Starlog 29: Star Trek and Education

Star Trek: “Starfleet Academy” strongly focuses on both when and how to fight—as it should given the setting.  The spotlight on education—on an educational system that is integral to the existence of the Federation and thus the fate of the galaxy itself—is timely.  Academe is both a foundation and a bulwark for any society from the socio-economic to the cultural, political, communal, and ontological not just within one country but worldwide.  Without education, without learning based on critical and creative thinking, truths, and the exploration of truths both concrete and intangible as well as the exploration of the possible, without the ability to develop the mind and the heart, the body and spirit through the dynamic relationship called education, there is . . . nothing.

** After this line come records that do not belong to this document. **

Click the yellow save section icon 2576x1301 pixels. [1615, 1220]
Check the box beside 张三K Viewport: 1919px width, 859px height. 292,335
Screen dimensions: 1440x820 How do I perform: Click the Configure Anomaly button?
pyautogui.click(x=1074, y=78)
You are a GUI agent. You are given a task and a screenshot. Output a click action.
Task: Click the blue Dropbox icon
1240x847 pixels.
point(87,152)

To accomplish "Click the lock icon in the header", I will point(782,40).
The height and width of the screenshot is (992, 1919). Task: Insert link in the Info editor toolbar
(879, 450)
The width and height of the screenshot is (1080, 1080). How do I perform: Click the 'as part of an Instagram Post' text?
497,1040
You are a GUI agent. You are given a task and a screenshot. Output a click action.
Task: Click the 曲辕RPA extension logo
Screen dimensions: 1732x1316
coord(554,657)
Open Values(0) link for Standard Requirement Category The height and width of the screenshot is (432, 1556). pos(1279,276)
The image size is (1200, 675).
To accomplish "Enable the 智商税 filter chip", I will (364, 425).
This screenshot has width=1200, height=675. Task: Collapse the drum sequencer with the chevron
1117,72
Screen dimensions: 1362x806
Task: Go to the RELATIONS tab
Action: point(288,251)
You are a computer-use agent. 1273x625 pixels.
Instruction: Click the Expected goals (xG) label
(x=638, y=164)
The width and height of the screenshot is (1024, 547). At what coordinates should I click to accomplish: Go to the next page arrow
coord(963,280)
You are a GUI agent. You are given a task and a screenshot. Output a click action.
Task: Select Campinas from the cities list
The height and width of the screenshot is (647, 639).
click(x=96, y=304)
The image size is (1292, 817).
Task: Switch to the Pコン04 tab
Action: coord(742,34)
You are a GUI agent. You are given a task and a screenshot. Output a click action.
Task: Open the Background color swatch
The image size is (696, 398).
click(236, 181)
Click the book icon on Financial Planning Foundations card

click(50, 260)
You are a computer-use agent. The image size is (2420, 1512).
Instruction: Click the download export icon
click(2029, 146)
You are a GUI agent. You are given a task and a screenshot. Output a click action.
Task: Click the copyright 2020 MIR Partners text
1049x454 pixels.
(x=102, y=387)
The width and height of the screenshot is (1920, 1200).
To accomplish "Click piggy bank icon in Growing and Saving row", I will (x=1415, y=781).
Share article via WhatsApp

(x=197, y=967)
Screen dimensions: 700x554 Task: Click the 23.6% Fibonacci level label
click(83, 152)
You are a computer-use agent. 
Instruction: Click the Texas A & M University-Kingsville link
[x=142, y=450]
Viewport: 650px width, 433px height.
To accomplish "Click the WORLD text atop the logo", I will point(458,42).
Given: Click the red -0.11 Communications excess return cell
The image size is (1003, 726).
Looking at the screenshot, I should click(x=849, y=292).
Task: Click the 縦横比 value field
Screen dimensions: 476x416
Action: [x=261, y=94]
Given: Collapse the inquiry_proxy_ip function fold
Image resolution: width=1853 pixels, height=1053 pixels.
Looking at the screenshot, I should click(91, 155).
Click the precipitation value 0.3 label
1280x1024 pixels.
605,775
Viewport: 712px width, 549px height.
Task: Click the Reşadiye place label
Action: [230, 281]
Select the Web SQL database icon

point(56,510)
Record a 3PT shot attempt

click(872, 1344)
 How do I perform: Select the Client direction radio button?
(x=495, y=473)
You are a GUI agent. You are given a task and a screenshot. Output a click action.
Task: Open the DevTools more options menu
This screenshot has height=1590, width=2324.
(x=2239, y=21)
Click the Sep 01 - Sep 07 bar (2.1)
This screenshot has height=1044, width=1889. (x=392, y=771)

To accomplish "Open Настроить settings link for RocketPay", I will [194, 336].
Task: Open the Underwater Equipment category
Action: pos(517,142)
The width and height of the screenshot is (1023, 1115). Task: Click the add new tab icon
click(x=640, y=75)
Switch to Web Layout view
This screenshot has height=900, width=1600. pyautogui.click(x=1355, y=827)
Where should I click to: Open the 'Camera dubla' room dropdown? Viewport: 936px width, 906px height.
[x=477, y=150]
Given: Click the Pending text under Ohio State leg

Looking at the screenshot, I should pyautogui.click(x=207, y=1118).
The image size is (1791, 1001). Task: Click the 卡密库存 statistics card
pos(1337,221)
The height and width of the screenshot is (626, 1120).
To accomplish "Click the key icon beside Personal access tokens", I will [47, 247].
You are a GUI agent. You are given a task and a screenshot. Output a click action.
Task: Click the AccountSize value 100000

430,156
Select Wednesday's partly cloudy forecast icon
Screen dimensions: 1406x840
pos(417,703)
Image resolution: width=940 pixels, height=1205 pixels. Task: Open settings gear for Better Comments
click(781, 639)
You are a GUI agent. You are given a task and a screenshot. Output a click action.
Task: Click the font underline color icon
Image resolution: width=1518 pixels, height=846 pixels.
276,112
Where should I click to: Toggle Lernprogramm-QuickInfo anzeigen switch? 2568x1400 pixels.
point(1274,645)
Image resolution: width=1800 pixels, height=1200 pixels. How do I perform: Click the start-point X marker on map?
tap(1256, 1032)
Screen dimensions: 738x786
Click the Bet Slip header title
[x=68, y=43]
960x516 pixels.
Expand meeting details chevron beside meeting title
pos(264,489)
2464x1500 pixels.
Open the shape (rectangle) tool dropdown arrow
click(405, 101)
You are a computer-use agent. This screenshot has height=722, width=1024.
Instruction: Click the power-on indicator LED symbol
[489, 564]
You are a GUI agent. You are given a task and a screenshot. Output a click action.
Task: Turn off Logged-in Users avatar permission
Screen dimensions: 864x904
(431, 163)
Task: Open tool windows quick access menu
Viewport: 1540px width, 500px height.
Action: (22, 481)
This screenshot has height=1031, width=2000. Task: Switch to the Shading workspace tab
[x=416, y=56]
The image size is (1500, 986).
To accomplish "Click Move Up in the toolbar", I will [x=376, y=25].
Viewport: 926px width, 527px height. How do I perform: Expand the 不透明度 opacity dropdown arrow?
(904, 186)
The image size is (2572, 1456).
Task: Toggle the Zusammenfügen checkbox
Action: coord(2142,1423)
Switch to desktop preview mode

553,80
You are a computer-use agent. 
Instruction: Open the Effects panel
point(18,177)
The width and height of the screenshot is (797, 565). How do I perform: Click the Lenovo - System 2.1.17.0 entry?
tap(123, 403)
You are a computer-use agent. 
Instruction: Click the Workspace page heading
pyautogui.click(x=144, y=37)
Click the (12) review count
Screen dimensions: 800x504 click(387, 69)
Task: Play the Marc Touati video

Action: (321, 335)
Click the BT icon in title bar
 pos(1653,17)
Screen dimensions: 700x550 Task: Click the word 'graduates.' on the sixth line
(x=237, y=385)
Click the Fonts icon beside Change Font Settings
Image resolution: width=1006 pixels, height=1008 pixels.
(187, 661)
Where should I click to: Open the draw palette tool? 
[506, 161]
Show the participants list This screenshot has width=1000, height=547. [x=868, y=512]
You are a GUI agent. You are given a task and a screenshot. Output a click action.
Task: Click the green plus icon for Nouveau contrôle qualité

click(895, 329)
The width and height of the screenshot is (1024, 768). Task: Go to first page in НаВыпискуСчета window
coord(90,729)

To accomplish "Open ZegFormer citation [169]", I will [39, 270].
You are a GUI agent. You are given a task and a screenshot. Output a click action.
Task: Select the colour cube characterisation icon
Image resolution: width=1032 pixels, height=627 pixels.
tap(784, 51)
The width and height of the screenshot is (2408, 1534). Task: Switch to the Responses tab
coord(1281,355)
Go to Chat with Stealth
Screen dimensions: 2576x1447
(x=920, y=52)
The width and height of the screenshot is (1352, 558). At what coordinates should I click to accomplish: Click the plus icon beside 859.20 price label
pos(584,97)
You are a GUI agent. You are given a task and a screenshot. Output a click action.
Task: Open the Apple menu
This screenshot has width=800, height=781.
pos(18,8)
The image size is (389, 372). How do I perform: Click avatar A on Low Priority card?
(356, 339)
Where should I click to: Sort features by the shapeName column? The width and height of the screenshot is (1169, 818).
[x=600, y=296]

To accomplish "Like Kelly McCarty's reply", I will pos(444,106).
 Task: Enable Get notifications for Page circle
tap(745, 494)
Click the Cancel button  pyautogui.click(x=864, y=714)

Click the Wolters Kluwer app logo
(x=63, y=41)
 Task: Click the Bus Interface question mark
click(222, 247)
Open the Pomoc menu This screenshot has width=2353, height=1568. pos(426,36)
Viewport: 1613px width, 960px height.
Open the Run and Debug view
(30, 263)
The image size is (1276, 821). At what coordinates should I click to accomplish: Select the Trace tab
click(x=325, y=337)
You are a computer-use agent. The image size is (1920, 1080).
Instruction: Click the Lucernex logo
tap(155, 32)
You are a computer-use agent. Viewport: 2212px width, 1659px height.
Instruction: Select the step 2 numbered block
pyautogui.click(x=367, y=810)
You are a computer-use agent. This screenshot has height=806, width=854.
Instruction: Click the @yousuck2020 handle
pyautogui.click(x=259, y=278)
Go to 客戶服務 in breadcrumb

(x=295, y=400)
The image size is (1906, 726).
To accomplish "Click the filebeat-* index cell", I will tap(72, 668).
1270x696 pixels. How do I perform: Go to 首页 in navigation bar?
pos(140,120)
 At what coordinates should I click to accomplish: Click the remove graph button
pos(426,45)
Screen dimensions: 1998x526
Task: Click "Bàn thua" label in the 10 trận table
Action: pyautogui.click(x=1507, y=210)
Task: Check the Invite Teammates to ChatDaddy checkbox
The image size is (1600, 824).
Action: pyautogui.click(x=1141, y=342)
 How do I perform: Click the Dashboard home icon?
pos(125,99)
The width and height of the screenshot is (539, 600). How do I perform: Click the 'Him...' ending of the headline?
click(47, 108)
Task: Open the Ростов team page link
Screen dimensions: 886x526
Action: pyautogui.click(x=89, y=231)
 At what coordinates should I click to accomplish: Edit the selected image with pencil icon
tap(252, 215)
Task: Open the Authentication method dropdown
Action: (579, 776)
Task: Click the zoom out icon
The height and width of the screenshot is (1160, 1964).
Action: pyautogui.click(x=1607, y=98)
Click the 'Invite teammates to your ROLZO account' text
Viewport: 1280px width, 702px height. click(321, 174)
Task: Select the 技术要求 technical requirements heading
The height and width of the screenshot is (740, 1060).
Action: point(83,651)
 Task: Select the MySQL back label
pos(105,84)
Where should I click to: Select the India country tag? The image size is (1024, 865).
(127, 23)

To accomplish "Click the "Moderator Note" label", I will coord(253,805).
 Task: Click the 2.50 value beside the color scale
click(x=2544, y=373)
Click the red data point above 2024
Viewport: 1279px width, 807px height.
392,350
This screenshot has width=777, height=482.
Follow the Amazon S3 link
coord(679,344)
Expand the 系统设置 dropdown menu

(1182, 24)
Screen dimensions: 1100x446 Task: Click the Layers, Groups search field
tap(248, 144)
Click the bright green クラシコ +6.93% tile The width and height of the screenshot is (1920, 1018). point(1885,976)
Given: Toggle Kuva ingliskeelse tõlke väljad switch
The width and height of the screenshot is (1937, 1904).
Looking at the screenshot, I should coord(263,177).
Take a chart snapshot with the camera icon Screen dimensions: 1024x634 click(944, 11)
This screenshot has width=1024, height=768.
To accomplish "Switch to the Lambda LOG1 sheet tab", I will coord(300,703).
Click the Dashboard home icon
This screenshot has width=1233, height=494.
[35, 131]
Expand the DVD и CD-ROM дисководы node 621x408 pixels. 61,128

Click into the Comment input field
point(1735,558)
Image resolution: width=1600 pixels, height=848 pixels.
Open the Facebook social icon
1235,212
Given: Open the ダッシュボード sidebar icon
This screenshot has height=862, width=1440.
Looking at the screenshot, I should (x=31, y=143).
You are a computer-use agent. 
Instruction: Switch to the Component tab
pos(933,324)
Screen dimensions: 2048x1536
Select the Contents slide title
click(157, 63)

In “Starfleet Academy”, the cadets learn how to communicate and cooperate, forming bonds that strengthen belonging and community, inspiring loyalty, dedication, and the humanitarian while helping to better ensure success in battle.  Cadets learn their place within the fight—quite like Arjuna, to put it simply, learned his. In Episode 4 “Vox in Excelso”, Jay-Den Kraag, a Klingon with a comparably gentle nature, moves into self-definition: he exists in the fight and in the service of his people.  He learns that his father purposefully loses their battle to let Jay-Den to realize that he is a warrior—one who fights with words.  He had, though, to understand his father to arrive at self-definition.  Those at the Academy learn that a best way to win a battle is to know the enemy from their own perspective (a repeated trope), which, in this case, also results in saving the Klingon race.  In the end, as Cadet Kraag states, “[b]attle exists in as many forms as there are warriors”.

In episode 6, “Come, Let’s Away”, also learned is that harming someone, even if in accordance with boundaries, polices, laws, and/or right action can result not in the containment or the cessation of the problematic behavior but in the growth of something greater.  In this way, Nus Baraka, a pirate and murderer, becomes an even more powerful enemy of the Federation with deep hatred for Captain Nahle Ake.  Karma never ceases as actions lead to actions lead to complexity lead to a ball of tangled string with no evidence of the end.  Right action, though, allows the re-visioning of that layered and cross-layered ball as a tapestry of a greater story that ultimately expresses the greater good.

The thing about education is that even as the students learn from each other and from expert teachers, the teachers learn from the students and from each other as well.  Everyone is of value.  Just as challenges are lifelong so is learning, and academe seems to operate best as part of a unit with honorable and inspiring values that can lead to the general betterment of all societies everywhere.